Earlier, in a statement Oxfam said that despite UN Secretary-General Kofi Annan’s urgent call for more aid last week, the UN’s orginal appeal remained only 19% funded and if pledges were included this only brought the total to 30%.

Of the $312-million that the UN had originally requested, just $90 million has been pledged. The increased call for aid now makes the shortfall even greater.

“Governments are once again failing to respond to an emergency appeal” Oxfam’s policy director Phil Bloomer said in the statement.

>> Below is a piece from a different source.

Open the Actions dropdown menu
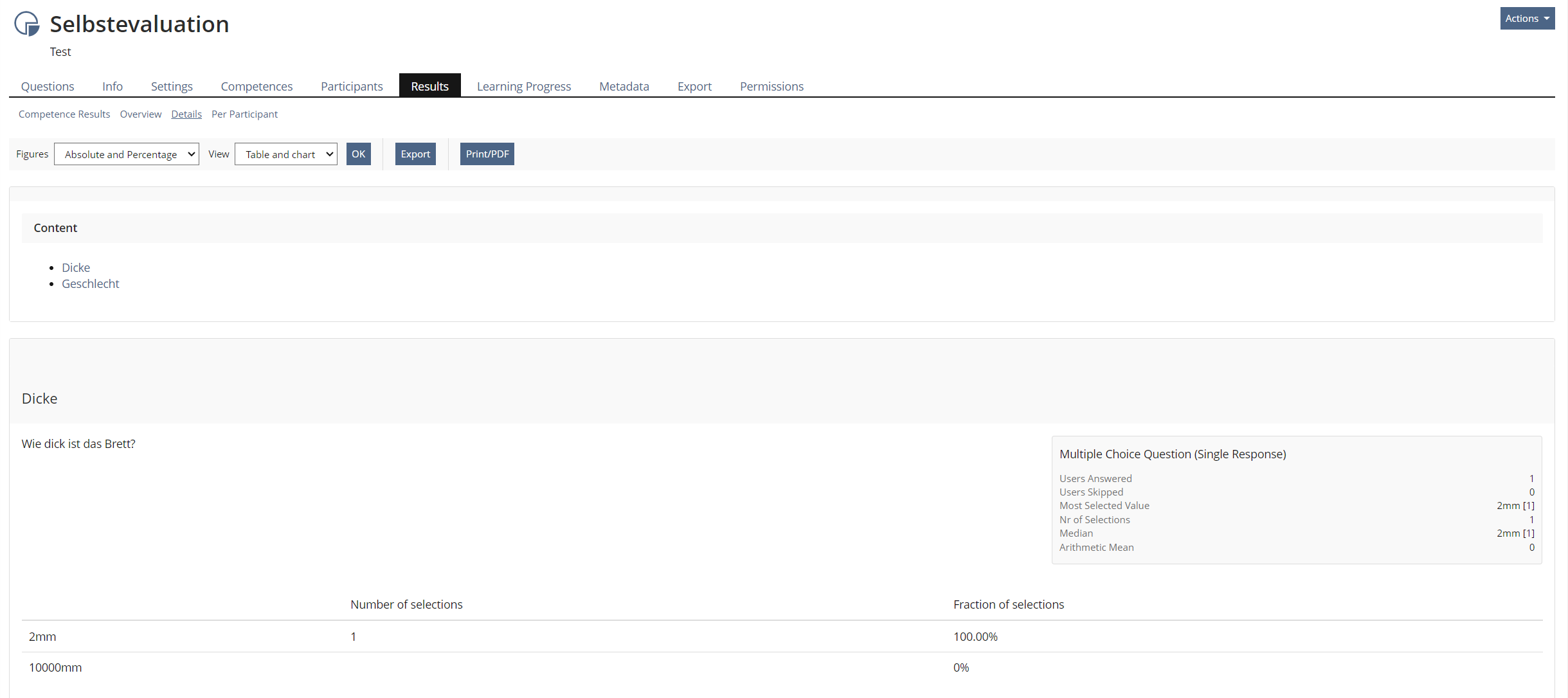The image size is (1568, 698). (x=1527, y=19)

“The logistical nightmare in Pakistan is bad enough without having to worry about funding shortfalls as well. Governments meeting in Geneva today must put their hands in their pockets and pay their fair share. The public will be shocked that so many rich governments have given so little.”

Toll rises


Thousands of families remain homeless after the Oct 8 quake
Thousands of families remain homeless after the Oct 8 quake

Thousands of families remain
homeless after the Oct 8 quake

Pakistani officials on Wednesday announced that the toll as a result of the 8 October earthquake had risen to 54,000.

About 70,000 people were injured and more than 800,000 left without shelter after the 7.6-magnitude earthquake levelled towns and isolated villages in northern Pakistan and the adjoining North West Frontier province.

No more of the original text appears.